The law also recognizes that, as long as the statutory requirements (in British Columbia, the Employment Standards Act, R.S.B.C. c. 113) are not infringed, parties to an employment arrangement may prescribe, by express contract, the entitlements of the employee on termination. If they do so, such terms will apply to the employee, rather than the implied term of reasonable notice. Generally speaking, a provision that limits an employee to the minimum statutory requirements will result in a smaller payment to employees upon termination than a payment made on the basis of common law entitlements.
The Doctrine operates as a limit on when an employee’s common law entitlements will be restricted by the express terms of an employment contract. Given that an employer-employee relationship may evolve over time, the Doctrine recognizes the potential inappropriateness and unfairness of applying the contract’s termination provisions to circumstances that were not contemplated at the time of contracting. This includes, for example, an employee being promoted or an employee acquiring expansive duties not considered at the time the employee was hired.

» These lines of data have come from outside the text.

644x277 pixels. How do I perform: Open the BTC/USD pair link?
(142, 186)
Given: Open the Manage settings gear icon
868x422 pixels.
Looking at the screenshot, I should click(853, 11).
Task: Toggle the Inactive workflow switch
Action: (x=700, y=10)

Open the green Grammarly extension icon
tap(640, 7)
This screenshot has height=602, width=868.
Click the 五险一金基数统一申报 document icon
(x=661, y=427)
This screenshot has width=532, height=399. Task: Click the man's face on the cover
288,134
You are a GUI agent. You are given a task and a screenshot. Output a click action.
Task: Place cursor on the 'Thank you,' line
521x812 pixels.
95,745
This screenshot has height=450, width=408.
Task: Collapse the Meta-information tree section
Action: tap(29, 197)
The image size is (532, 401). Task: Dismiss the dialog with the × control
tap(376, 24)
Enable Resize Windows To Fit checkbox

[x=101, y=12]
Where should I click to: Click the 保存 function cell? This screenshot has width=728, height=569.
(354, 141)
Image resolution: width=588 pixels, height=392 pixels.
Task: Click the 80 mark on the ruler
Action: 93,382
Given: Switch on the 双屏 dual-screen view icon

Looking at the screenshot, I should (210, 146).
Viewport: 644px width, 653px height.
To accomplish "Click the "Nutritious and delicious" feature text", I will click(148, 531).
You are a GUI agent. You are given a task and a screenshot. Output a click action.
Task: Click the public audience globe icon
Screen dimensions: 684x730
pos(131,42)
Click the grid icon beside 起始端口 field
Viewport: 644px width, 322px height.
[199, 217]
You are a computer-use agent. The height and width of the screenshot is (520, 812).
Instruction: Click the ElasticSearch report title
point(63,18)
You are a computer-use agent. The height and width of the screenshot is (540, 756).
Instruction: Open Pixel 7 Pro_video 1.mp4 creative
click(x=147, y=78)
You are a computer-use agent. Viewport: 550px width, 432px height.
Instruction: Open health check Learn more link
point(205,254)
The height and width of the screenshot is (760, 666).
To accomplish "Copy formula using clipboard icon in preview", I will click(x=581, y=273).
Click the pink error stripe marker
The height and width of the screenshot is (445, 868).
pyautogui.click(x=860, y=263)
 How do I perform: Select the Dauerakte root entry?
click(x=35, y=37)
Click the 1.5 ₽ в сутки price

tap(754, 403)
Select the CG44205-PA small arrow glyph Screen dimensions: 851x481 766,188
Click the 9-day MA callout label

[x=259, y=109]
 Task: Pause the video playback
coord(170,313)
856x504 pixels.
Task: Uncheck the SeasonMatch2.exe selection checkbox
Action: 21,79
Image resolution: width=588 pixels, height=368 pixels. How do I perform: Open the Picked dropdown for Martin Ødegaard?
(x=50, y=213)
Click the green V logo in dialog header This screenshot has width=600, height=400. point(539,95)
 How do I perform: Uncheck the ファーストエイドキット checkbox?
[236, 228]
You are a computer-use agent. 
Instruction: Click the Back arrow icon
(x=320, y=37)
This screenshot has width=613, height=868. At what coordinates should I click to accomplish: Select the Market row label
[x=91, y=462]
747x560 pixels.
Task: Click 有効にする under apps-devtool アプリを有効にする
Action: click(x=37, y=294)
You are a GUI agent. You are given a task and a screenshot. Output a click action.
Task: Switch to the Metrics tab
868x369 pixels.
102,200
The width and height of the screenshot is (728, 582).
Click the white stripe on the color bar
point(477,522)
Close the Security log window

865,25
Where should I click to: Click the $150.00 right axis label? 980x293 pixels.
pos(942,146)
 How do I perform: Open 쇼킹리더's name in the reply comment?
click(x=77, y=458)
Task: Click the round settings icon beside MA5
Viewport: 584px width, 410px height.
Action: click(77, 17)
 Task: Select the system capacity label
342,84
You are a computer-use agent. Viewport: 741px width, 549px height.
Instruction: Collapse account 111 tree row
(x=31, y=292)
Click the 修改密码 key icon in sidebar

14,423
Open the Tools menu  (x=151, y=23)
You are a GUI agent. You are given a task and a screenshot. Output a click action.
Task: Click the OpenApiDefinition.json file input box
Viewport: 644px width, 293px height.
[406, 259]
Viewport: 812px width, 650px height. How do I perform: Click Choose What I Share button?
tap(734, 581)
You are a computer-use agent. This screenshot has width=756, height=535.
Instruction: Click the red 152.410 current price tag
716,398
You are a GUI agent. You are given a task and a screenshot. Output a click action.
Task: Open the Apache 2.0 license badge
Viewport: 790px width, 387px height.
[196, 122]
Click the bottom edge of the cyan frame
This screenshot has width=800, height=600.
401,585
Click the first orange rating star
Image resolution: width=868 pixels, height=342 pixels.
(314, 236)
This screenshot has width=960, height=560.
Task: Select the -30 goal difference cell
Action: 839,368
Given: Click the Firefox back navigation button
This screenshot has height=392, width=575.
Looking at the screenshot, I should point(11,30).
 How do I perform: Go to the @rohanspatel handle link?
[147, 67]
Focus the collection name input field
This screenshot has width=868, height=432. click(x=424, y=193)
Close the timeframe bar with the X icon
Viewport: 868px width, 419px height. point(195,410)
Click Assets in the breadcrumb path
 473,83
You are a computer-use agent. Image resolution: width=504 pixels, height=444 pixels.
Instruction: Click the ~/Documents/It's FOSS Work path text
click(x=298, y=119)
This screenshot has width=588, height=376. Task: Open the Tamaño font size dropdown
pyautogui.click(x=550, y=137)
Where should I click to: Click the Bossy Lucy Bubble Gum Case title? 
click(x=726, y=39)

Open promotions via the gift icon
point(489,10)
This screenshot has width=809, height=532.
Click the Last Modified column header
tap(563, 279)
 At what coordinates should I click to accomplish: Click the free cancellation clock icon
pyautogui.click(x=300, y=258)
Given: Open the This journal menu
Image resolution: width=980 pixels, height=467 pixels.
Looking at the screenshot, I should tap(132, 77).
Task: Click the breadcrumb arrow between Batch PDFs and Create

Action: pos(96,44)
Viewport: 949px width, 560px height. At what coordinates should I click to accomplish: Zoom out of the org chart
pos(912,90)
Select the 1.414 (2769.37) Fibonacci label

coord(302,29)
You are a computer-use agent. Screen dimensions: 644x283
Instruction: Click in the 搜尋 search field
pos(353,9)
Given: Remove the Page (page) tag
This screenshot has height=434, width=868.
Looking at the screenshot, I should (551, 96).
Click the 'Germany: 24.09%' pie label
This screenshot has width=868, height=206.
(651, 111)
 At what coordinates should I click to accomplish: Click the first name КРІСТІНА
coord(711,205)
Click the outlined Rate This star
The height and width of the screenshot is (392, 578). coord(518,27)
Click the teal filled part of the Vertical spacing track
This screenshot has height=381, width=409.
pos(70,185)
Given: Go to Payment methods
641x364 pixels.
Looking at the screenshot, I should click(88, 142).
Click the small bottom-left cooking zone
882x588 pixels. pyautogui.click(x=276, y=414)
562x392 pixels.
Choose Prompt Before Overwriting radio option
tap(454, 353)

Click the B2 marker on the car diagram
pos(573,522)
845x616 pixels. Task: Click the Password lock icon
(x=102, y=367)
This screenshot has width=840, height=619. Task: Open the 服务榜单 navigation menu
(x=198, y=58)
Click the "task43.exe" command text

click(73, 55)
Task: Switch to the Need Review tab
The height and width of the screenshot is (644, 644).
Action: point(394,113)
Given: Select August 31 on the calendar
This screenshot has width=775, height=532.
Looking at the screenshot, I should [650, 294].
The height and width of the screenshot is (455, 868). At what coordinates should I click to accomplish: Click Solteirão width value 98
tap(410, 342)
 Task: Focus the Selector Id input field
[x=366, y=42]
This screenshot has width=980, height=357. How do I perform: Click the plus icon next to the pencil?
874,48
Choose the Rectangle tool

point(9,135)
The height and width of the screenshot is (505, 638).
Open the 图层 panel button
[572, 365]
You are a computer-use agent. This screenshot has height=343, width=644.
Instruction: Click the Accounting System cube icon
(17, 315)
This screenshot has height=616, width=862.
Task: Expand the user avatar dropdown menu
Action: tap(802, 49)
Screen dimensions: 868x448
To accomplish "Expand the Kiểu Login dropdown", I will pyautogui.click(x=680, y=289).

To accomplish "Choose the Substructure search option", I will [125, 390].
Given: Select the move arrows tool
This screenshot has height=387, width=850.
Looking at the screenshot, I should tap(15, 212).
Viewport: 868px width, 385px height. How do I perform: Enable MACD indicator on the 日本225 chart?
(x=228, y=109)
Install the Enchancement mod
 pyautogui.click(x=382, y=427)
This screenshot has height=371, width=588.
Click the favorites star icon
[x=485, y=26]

The Doctrine is most likely to apply where an employee is promoted and their day-to-day responsibilities dramatically change or where an employee is not expressly promoted, but their duties and responsibilities expand naturally. The Doctrine can apply even if an employee’s title remains the exact same.
IMPLICATIONS OF THE CHANGED SUBSTRATUM DOCTRINE
If an employment contract’s termination provisions are rendered unenforceable, the monetary implications can be significant. The difference between paying notice in accordance with the minimum statutory requirements and paying notice at common law can sometimes mean a difference of thousands of dollars.
By way of a simple and very general example, if a 10-year employee in a managerial position is terminated without cause, their entitlements under the British Columbia Employment Standards Act could be as little as eight weeks pay. By contrast, it is conceivable that that same employee could receive anywhere between 10 to 15 months pay at common law, depending upon the employee’s age, responsibilities, and the circumstances of their termination.
HOW DO EMPLOYERS KEEP THEIR CONTRACTS ENFORCEABLE?
There are a few practical steps that employers can take to minimize the risk of the Doctrine applying to their contracts. These include:
- Draft Employment Contracts with the Doctrine in Mind: A written employment contract may oust the application of the changed substratum doctrine, if it expressly provides that its provisions, including its termination provisions, continue to apply even if the employee’s position, responsibilities, salary or benefits change. For example, in one British Columbia case,2 the court decided that an employee was only entitled to the Employment Standards Act minimums because the employee’s contract provided, among other things, “Changes in position, responsibilities, salary or benefits will not invalidate any provision in this contract unless changes to any provision in this contract are expressly agreed to by the parties.”
- Ratify Employment Contracts when an Employee’s Duties Change: A written employment contract is more likely to have continuing force even if there have been substantial changes in the employee’s duties if the parties ratify the contract’s continued applicability when those changes occur.
- Approach Promotions or Changes to Responsibilities in a Considered and Formalized Manner: As the above should suggest, increased responsibilities – whether they be granted through a formal promotion or not – can have significant legal and financial implications on the employee and employer alike. Thinking about each employee’s circumstances thoroughly and obtaining legal advice before increasing an employee’s responsibilities is always recommended.
All employee’s circumstances are different, so it is prudent to obtain legal advice if employers are considering promoting an employee or if an employee’s duties appear to have changed significantly since their original hiring.
1. Celestini v. Shoplogix Inc., 2023 ONCA 131
2. Miller v. Convergys CMG Canada Limited Partnership, 2013 BCSC 1589, aff’d 2014 BCCA 311, leave to appeal to SCC refused, 36092 (5 February 2015).